The recurring theme is to finesse human-robot interactions. “We look at the human skill in a task, then we assess the degree of difficulty in automating it,” says Jackson. “We then devise an intelligent solution where there is likely to be a person doing tasks that a human can perform better than a robot, and a robot doing tasks a human is not especially good at.”
Embedded in this system is autonomy, he says. “The robot can adapt by measuring things in the environment and, with the appropriate computer code written by our system designers, it can react, often in anticipation of expected changes.”
Experts believe that more and better automated manufacturing will create jobs, not lose them. Professor Phil Webb, EPSRC centre deputy director at Cranfield University, says: “You will always have people in the loop – it is a question of how you maximise them.” Key to the centre’s research is how humans work with machines, and the consequences of these interactions on productivity, safety and human welfare. Webb says: “When people work with automation you hit regulatory issues like safety. We have a safety engineer on the team, as well as psychologists and mechatronics engineers.”
With one of its collaborators, the EPSRC centre is looking at large-scale assembly tasks. The research is not relevant to fully automated processes, such as high-volume food manufacture, but in the combination areas. “Where people and robots mix together you get the best of both worlds – the skill and adaptability of humans, and the brute force and accuracy of industrial robots,” says Webb.
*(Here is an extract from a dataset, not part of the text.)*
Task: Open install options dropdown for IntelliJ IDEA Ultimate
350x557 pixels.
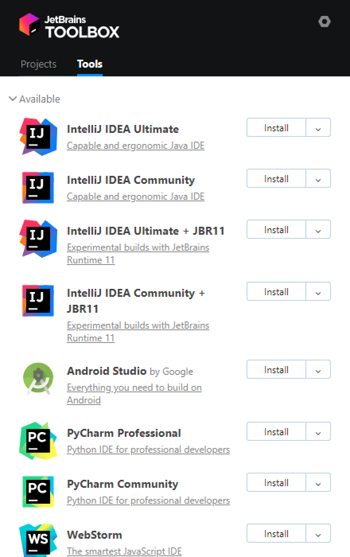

The centre is also a great example of how EPSRC-funded research works with the UK’s technology-enabler vehicle, the Catapult, in this case the Manufacturing Technology Centre (MTC), which helps companies get to commercial viability from a Technology Readiness Level (TRL) 3 or 4 prototype.
Working with Professor Ken Young at the MTC, it became clear there were several fundamental automation issues to solve at low TRL levels. These informed the EPSRC centre on what to research. The results were fed back to the MTC and then to industry, to be used in production. An example of a low TRL problem that the researchers tackle is effective risk assessment protocols. Webb says: “There are no fully defined or accepted risk assessment methodologies that can deal with large-scale collaborative automation. Current risk assessments will say ‘this is dangerous, we will mitigate the risk by putting a cage around it’. We can’t have cages, so we need other ways to deal with risk.”
The team analyses failure rates of the systems, and then what happens when you have an unpredictable person in the process. This illustrates the complex ergonomic conundrums that the centre is tackling, to design more productive, quicker and safer manufacturing systems to keep the UK at the head of the race.
Jackson says the essential work of the centre is getting through to government because of lobbying by the British Automation and Robot Association, which helped to secure the Automating Britain fund from the Department for Business, Innovation and Skills in 2012. But he is concerned that a new government might switch off funding for intelligent automation through lack of understanding of its significance.
“Governments must try harder to understand the need for using this technology and building machines,” says Jackson. “Automation is not going to slow down.”